Consider an agreement under which a license fee is payable for use of a patented technology even if it transpires that the patent is invalid. Is such an agreement contrary to Article 101 TFEU? The answer is no, provided that the licensee is able freely to terminate the contract by giving reasonable notice. Some years ago the ECJ so held in relation to expired patents: C-320/87 Ottung [1989] ECR 1177 at §13. The recent decision in C-567/14 Genentech v Hoechst and Sanofi-Aventis clarifies that the same proposition applies to revoked patents (and indeed to patents which are valid but have not been infringed). The case also throws into sharp relief the tensions that may arise between European competition law and domestic procedural rules on the reviewability of arbitrations.

Facts

In 1992, Genentech (“G”) was granted a worldwide non-exclusive license for the use of technology which was subject of a European patent as well as two patents issued in the United States. G undertook to pay inter alia a ‘running royalty’ of 0.5% levied on the amount of sales of ‘finished products’ as defined in the license agreement (“the Agreement”).  G was entitled to terminate the Agreement on two months’ notice.
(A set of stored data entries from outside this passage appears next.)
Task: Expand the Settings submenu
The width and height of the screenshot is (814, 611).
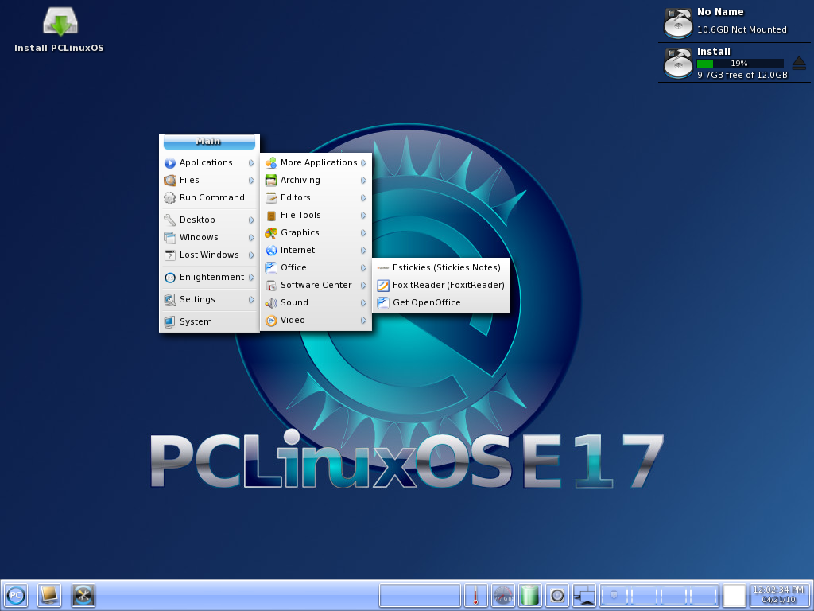Action: pyautogui.click(x=197, y=300)
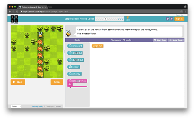Open the browser three-dot menu
The image size is (195, 119).
185,12
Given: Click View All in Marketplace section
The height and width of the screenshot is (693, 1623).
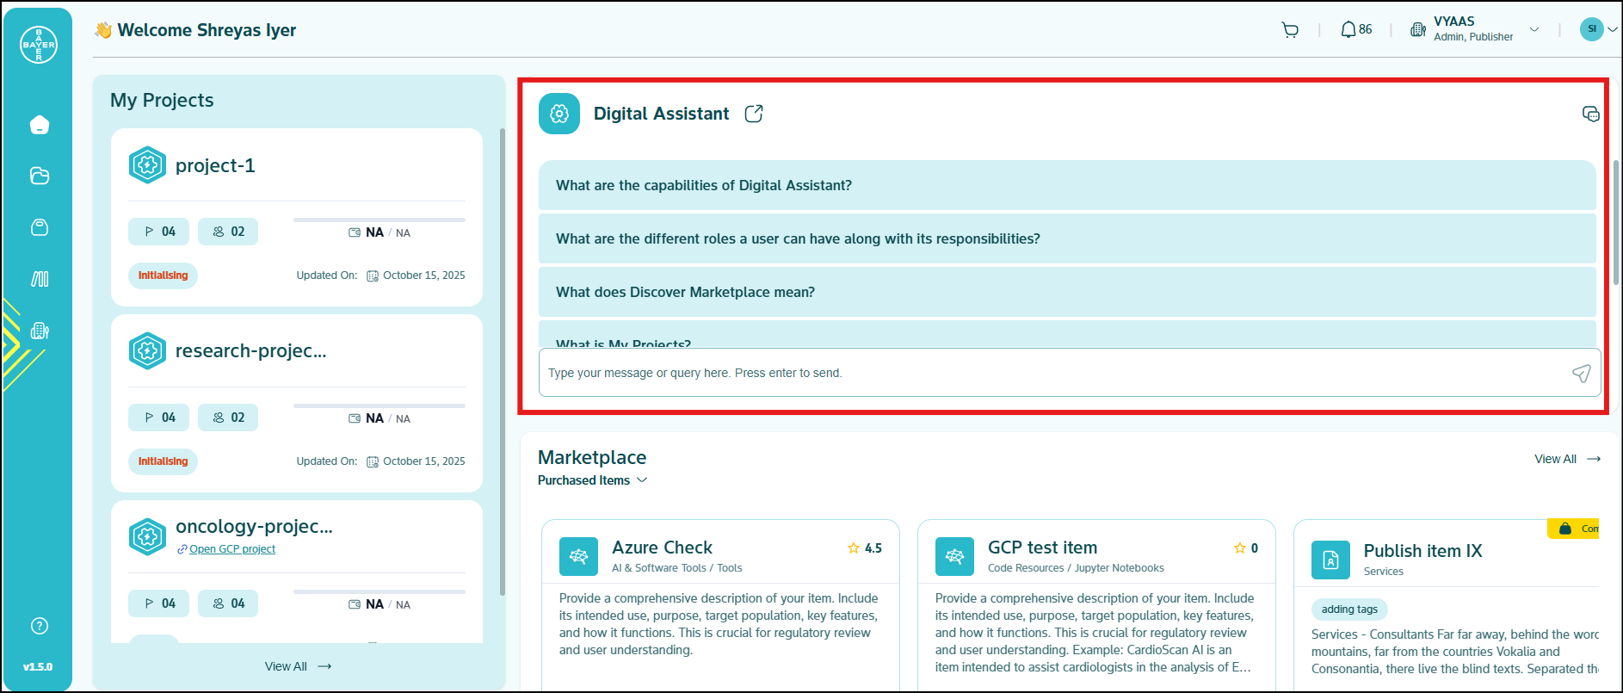Looking at the screenshot, I should click(x=1566, y=459).
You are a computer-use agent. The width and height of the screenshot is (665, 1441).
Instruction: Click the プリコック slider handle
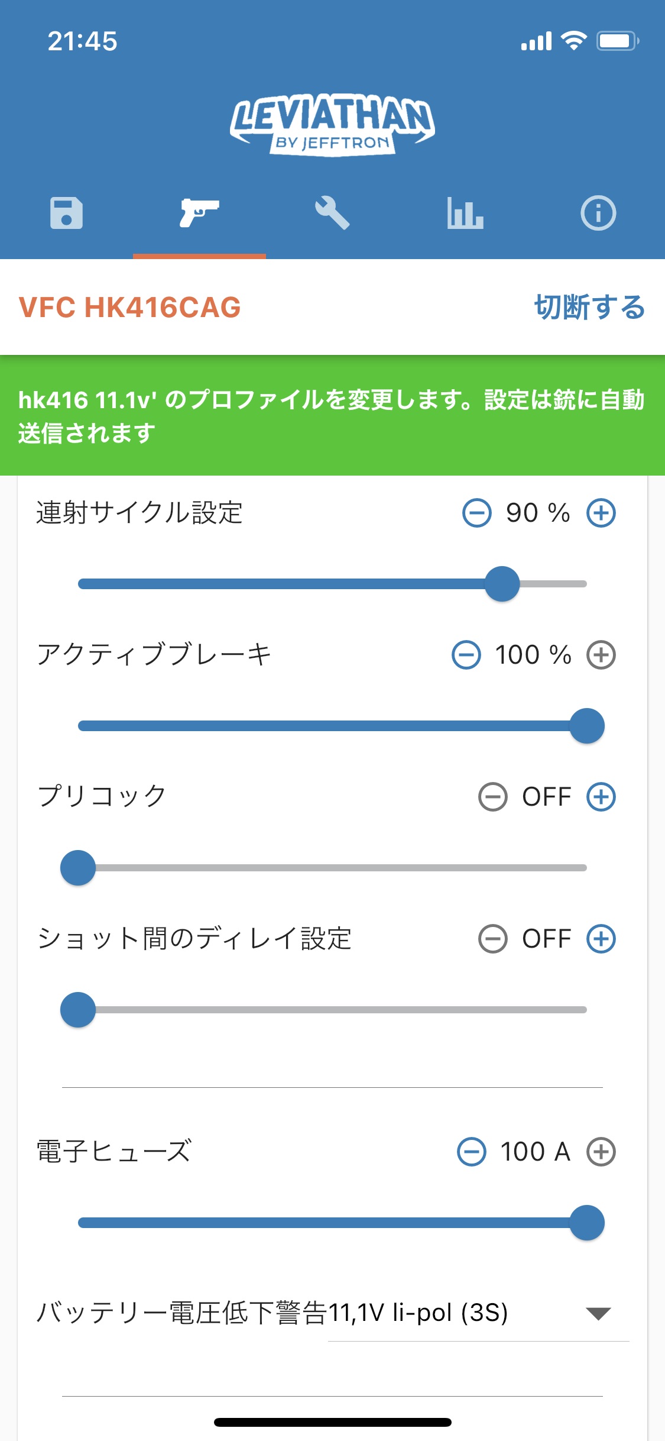tap(78, 868)
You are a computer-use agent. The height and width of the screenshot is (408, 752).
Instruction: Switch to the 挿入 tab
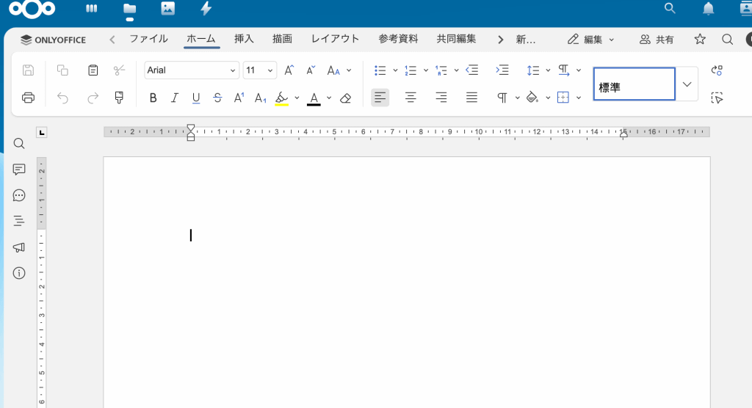(244, 39)
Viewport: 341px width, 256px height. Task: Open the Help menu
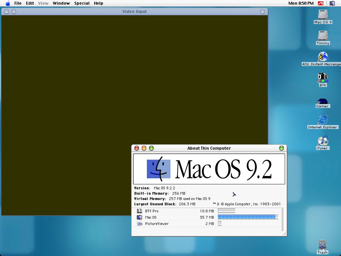pyautogui.click(x=99, y=3)
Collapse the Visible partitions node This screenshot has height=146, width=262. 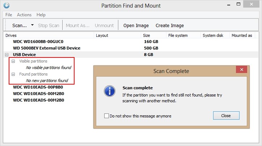[x=13, y=61]

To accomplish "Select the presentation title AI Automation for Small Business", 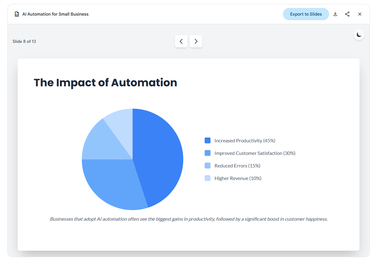I will tap(55, 14).
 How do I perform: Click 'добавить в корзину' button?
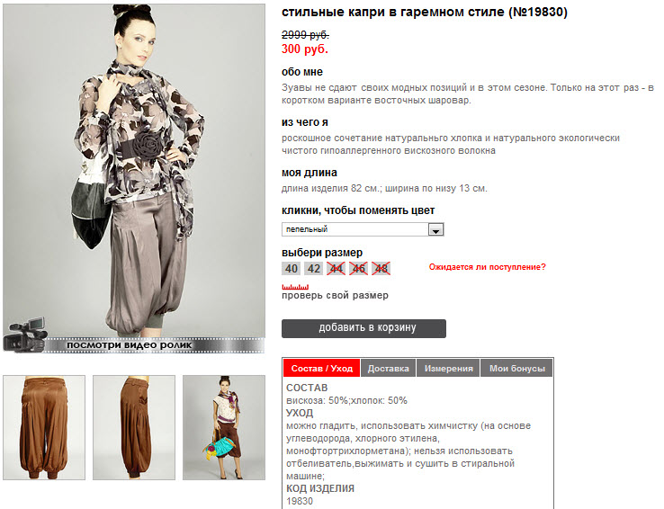(x=363, y=328)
The European patent was revoked in 1999. G unsuccessfully sought revocation of the United States patents in 2008 but this action failed; these patents therefore remained validly in place. G was later held liable in an arbitration to pay the running royalty. Late in the day in the arbitration proceedings, G alleged that construing the Agreement to require payment even in the event of patent revocation would violate EU competition law. That argument was rejected by the arbitrator. G sought annulment of the relevant arbitration awards in an action before the Court of Appeal, Paris. From that court sprung the preliminary reference that is the subject of this blog.
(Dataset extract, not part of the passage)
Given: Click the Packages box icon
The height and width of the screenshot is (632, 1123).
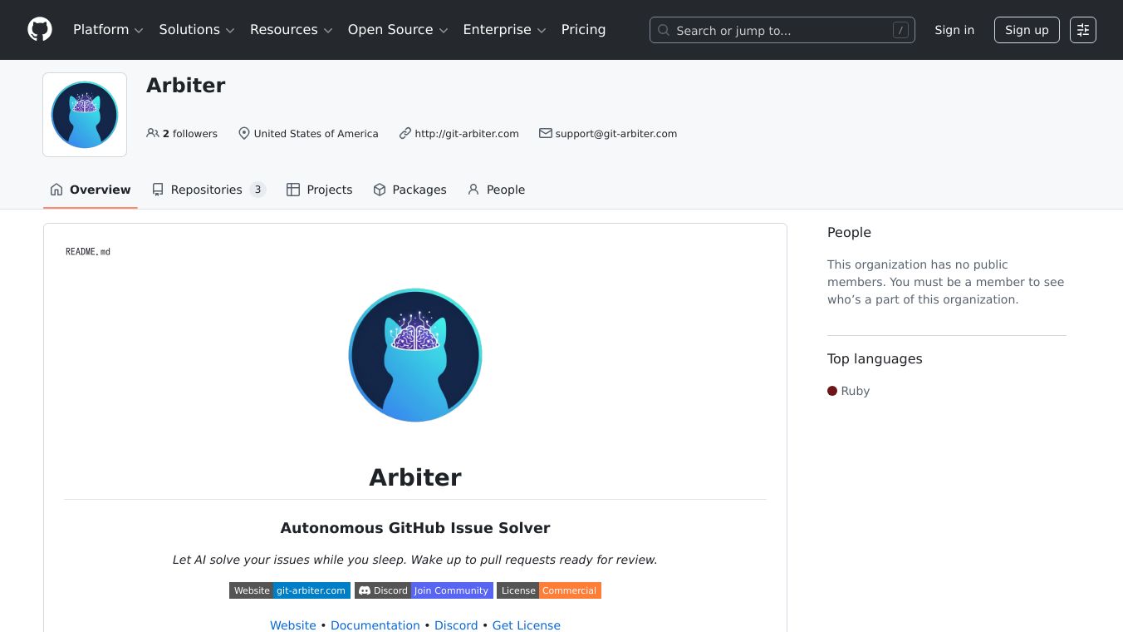Looking at the screenshot, I should [x=380, y=190].
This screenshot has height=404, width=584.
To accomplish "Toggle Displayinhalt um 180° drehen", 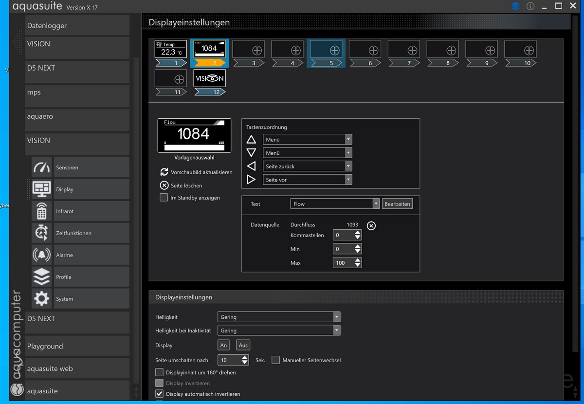I will (159, 372).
Effective EU competition law vs domestic restrictions on review of arbitration awards

Hoechst and Sanofi Aventis (the parties to whom the running royalty was due and not paid) argued that the reference was inadmissible because of French rules of procedure preventing any review of international arbitral awards unless the infringement was ‘flagrant’ (AG Op §§48-67) and the arbitral tribunal had not considered the point (AG Op §§68-72). In essence, the CJEU rejected this argument on the narrow basis that it was required to abide by the national court’s decision requesting a preliminary ruling unless that decision had been overturned under the relevant national law (§§22-23). Interestingly, the Advocate General ranged much more broadly in reaching the same conclusion, stating that these limitations on the review of international arbitral awards were “contrary to the principle of effectiveness of EU law”, (n)o system can accept infringements of its most fundamental rules making up its public policy, irrespective of whether or not those infringements are flagrant or obvious” and “one or more parties to agreements which might be regarded as anticompetitive cannot put these agreements beyond the reach of review under Articles 101 TFEU and 102 TFEU by resorting to arbitration” (AG Op §§58, 67 and 72).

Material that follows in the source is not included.